Start of Material provided
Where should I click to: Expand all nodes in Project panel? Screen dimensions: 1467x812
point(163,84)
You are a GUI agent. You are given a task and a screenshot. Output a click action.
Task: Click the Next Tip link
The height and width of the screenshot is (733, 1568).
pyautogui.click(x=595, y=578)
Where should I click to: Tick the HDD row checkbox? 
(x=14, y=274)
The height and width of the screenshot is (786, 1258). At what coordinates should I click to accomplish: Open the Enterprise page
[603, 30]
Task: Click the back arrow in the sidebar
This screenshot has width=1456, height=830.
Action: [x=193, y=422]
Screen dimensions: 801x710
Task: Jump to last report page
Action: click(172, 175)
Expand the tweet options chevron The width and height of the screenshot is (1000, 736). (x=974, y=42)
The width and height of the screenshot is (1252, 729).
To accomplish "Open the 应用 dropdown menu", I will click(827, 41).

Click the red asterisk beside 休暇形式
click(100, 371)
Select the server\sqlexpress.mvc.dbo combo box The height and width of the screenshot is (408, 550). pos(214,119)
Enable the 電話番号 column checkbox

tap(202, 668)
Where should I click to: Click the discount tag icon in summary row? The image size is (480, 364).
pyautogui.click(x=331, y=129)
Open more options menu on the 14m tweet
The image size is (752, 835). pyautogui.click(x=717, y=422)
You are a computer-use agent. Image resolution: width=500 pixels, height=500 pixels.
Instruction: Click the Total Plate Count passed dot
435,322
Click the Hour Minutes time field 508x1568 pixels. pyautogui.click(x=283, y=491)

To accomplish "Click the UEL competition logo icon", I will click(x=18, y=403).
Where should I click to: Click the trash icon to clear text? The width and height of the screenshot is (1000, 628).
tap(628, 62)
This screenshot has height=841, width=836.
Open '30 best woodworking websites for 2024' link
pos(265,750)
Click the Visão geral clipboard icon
End of Material provided
_Work task_:
From the line containing "The width and height of the screenshot is (1252, 729)." to the last line of the material, please quote every line exactly and only those.

_Response for this exercise_:
The width and height of the screenshot is (1252, 729).
To accomplish "Open the 应用 dropdown menu", I will click(827, 41).

Click the red asterisk beside 休暇形式
click(100, 371)
Select the server\sqlexpress.mvc.dbo combo box The height and width of the screenshot is (408, 550). pos(214,119)
Enable the 電話番号 column checkbox

tap(202, 668)
Where should I click to: Click the discount tag icon in summary row? The image size is (480, 364).
pyautogui.click(x=331, y=129)
Open more options menu on the 14m tweet
The image size is (752, 835). pyautogui.click(x=717, y=422)
You are a computer-use agent. Image resolution: width=500 pixels, height=500 pixels.
Instruction: Click the Total Plate Count passed dot
435,322
Click the Hour Minutes time field 508x1568 pixels. pyautogui.click(x=283, y=491)

To accomplish "Click the UEL competition logo icon", I will click(x=18, y=403).
Where should I click to: Click the trash icon to clear text? The width and height of the screenshot is (1000, 628).
tap(628, 62)
This screenshot has height=841, width=836.
Open '30 best woodworking websites for 2024' link
pos(265,750)
Click the Visão geral clipboard icon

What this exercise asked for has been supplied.